Je ne sais plus ce qu’il pensait, ce moi inconnu. Pourtant, je m’y reconnais. Pas dans l’image d’une vidéo. Après tout, même une vidéo tournée aujourd’hui ne me refléterait pas. Mais dans ce qui reste de moi. Ce qui, au fond, importait vraiment.

Il y a un mystère dans cette nuit venteuse. Dans le bruit des feuillages sous l’opacité des nuages. Dans le noir, informes et furtifs, rodent mes cauchemars d’enfant. Je les sens tapis dans l’ombre, mais dans l’air humide, ils me paraissent bien risibles. Mon oreille aux aguets, c’est le vent que j’entends et, tandis que mes yeux s’habituent à l’obscurité, apparaît devant moi la danse des cimes. Je souffle avec la brise, mon corps se détend, je pourrais presque fermer les yeux. Qu’importe mes peurs, qu’importent mes fantômes, ce soir, je n’appartiens qu’à ce brin de tempête. Et, les humeurs en rafales, l’atmosphère soupire enfin.

Je rêve de me fondre dans les ombres du monde.

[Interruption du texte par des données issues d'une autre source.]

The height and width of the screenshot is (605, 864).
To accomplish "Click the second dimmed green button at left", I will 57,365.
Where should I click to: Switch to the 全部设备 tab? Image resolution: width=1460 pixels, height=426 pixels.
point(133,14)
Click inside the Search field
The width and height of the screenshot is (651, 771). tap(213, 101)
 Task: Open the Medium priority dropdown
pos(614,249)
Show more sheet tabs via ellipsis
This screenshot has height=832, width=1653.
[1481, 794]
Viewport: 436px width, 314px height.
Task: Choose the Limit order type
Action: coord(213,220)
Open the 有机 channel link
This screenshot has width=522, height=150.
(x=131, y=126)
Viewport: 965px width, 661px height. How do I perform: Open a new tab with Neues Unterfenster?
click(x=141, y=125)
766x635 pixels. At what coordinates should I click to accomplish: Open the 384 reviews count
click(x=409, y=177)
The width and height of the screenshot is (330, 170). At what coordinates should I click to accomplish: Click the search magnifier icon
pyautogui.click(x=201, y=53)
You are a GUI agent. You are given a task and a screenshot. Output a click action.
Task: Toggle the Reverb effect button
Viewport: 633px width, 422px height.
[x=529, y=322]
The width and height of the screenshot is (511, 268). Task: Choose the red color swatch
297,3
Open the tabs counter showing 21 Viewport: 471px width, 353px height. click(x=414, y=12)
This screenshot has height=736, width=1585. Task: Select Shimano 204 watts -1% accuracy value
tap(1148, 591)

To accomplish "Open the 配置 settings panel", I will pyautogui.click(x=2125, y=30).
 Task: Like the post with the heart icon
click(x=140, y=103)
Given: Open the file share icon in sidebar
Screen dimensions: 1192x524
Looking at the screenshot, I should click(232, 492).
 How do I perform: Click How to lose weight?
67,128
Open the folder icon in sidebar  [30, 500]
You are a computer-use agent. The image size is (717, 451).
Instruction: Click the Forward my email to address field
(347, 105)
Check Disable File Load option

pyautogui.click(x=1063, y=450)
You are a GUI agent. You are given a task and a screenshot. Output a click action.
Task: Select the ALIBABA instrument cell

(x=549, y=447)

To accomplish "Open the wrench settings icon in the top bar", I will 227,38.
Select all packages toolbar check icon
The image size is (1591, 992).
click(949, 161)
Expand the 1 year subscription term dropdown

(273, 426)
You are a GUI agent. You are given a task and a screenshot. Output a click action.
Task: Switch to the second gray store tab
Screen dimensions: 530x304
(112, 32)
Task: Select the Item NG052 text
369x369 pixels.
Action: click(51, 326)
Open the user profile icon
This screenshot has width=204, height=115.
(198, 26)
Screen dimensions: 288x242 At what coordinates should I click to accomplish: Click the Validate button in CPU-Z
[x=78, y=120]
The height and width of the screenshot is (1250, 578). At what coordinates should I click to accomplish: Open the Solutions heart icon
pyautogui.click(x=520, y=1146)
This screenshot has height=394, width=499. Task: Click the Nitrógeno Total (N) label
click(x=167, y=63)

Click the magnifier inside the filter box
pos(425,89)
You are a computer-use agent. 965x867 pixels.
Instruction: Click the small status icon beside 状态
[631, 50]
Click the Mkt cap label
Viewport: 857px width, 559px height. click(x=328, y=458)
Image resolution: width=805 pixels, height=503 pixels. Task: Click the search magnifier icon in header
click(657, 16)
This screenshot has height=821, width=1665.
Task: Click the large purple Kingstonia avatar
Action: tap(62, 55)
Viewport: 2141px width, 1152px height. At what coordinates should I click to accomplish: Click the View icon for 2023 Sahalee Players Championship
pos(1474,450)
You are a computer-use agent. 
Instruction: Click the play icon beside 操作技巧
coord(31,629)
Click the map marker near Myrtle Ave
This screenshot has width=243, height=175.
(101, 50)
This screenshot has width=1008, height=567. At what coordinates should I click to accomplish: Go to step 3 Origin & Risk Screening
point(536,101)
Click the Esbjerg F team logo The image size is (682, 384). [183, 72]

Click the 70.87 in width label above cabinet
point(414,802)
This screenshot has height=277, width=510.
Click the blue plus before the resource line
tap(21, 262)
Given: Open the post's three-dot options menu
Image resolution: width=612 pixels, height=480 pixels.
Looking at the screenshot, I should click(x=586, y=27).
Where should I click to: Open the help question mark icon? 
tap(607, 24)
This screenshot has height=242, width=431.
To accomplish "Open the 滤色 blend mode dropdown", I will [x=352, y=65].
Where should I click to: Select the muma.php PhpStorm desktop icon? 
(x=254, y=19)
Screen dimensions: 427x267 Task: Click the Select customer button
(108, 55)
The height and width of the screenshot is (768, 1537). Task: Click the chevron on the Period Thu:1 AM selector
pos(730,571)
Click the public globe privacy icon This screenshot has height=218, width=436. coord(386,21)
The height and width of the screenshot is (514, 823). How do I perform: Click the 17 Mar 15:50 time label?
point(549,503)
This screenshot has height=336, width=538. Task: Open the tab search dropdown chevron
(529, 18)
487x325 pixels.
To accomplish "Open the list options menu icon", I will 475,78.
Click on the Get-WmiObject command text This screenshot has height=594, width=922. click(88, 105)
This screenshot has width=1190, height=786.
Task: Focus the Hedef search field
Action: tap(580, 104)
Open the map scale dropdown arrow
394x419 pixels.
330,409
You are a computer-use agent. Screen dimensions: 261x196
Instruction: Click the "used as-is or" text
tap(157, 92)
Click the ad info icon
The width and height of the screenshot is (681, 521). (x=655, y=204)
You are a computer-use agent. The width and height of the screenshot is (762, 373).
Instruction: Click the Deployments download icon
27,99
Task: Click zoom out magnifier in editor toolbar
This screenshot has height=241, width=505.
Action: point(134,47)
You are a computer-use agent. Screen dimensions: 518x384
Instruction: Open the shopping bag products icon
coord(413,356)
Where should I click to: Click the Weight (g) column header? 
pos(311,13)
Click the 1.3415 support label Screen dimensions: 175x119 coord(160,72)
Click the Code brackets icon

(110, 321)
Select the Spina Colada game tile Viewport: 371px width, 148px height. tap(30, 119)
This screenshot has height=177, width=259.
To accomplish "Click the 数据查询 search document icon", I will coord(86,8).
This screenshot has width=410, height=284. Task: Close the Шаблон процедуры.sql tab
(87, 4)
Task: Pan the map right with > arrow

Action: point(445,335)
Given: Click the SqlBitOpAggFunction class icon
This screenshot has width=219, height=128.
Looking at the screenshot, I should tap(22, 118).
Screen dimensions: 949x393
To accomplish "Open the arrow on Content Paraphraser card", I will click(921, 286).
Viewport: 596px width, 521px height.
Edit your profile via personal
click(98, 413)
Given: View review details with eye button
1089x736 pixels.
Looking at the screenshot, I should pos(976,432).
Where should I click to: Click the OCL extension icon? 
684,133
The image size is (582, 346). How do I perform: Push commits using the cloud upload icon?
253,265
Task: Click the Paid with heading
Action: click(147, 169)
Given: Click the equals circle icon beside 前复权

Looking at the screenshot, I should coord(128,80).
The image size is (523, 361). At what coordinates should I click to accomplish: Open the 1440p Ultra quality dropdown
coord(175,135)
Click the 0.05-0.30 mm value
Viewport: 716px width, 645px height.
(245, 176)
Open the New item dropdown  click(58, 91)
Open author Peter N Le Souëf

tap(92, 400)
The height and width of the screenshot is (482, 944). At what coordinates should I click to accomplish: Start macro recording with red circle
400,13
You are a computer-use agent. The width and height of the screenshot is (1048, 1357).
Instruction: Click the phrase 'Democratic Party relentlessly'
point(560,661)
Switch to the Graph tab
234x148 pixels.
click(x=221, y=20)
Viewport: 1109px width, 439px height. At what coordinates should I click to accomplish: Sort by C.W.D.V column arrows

Virevolter, délesté de tout.

Et quand viendrait la nuit, habiter en toute chose, n’avoir comme pensées que celles d’observer, d’exister, d’être sans me réfléchir ou me concevoir, être là pour être là, avoir un “moi” qui n’en serait pas. Ne plus dire “je pense” mais penser, penser les choses et m’y oublier. Cesser de m’ancrer pour mieux discerner, sous la lumière obscure, le bruissement du silence, les chuchotements intimes et les odeurs infimes. Je ne serais au centre rien, surtout pas de moi-même. Ce moi ardent qui me pèse tant deviendrait fumée, et ma fuite, ma fuite latente, une omniprésence. 

Arrête, mais continue, j’aime ça à en vomir, je voudrais, dans tes bras, tout ressentir, sans tressaillir, ne plus qu’aimer sans me figer. Tes mains, de mon visage à mon intime, je frissonne, peur et plaisir, je me répugne d’apprécier, j’aimerais me retirer, et cesser d’exister.